The Japanese system does not define a specific timeframe for notifying the Personal Information Protection Commission (PPC) about a breach. However, it is expected that the notification is made as soon as possible after the organization becomes aware of the breach. Additionally, there is no obligation to notify individuals affected by the breach unless it is required under other laws or regulations.
By contrast, under the GDPR specifies that an organization must notify the supervisory authority of a data breach within 72 hours of becoming aware of it unless the breach is unlikely to result in a risk to the rights and freedoms of natural persons.
Penalties of a Breach
A breach of the APPI doesn't typically result in an immediate penalty. Instead, penalties may be imposed if a business fails to comply with an order from the PPC to improve its data practices, particularly after a breach. While institutional penalties are lower than those under the GDPR, individual penalties are more severe. The maximum penalty for a breach is a one-year prison sentence and a fine of one million yen for those responsible, including the individual responsible for the breach, the business director, or the person in charge of APPI compliance. Businesses may be fined up to 100 million yen, and there is a cultural expectation that businesses will compensate data subjects affected by a breach, although data subjects have the right to sue if they are not satisfied with the compensation.

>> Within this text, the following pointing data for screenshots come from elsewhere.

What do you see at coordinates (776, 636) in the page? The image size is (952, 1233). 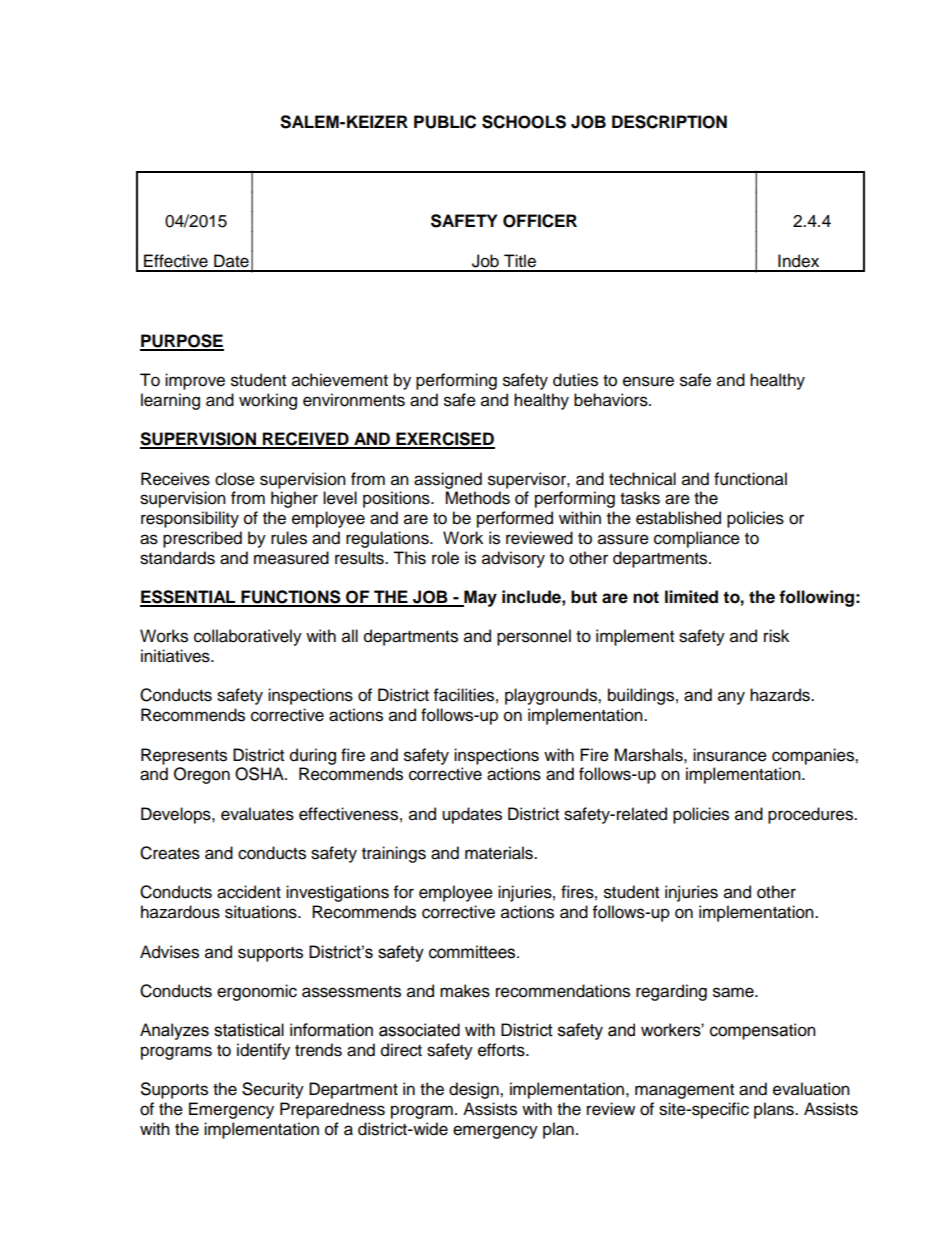 I see `risk` at bounding box center [776, 636].
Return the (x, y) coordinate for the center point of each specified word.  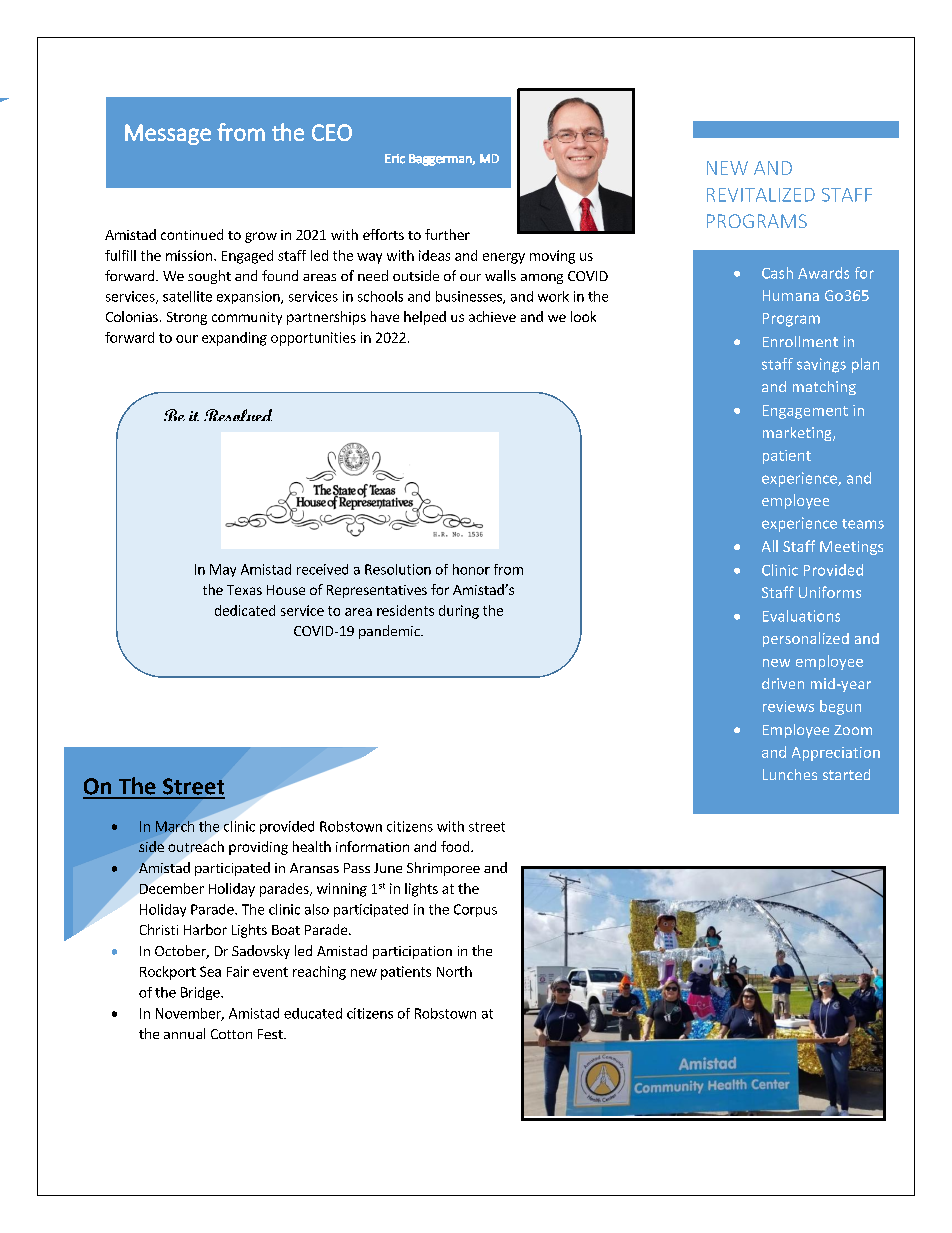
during (459, 612)
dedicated (245, 610)
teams (863, 524)
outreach (196, 846)
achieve (492, 316)
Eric (395, 159)
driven (783, 683)
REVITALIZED (761, 195)
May (223, 570)
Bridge (201, 993)
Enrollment (800, 341)
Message (168, 134)
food (456, 846)
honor (471, 569)
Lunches (790, 774)
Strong (187, 318)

In 2013, around 49 million customers of Benesse Holdings, a japanese education service provider, were impacted by a data breach. The breach involved personal information of children and their parents, such as names, addresses, phone numbers, children's genders and dates of birth, and expected delivery dates of some expecting mothers. An employee of a company that was subcontracted by Benesse's subsidiary downloaded the data onto their personal smartphone and sold it to name-list brokers. Benesse had implemented security measures, but some were ineffective. As a way of apologizing, Benesse offered JPY 500 shopping vouchers (approximately €4) to each customer affected by the incident.
As such, the APPI penalty system places more emphasis on public perception and ethical behaviour rather than punishment. In the event of a data breach, fines are not typically imposed, but the PPC has the authority to direct a business to take remedial measures or implement changes. Failure to comply with these instructions leads to financial penalties.
These penalties are meant to be corrective rather than compensatory - it is generally expected that a business will compensate customers for any harm resulting from a data breach, but this is not mandated by law.
An organisation is already compliant with the GDPR, it is likely to be close to reach compliance with the Act on the Protection of Personal Information (APPI) as well.
Organisations should review their data privacy processes and consent management to ensure that they:
obtain consent when processing sensitive information and when transferring data outside Japan;
notify data subjects in case of any data breaches; and
submit a complete report to the Personal Information Protection Commission within 30 days of any such breach.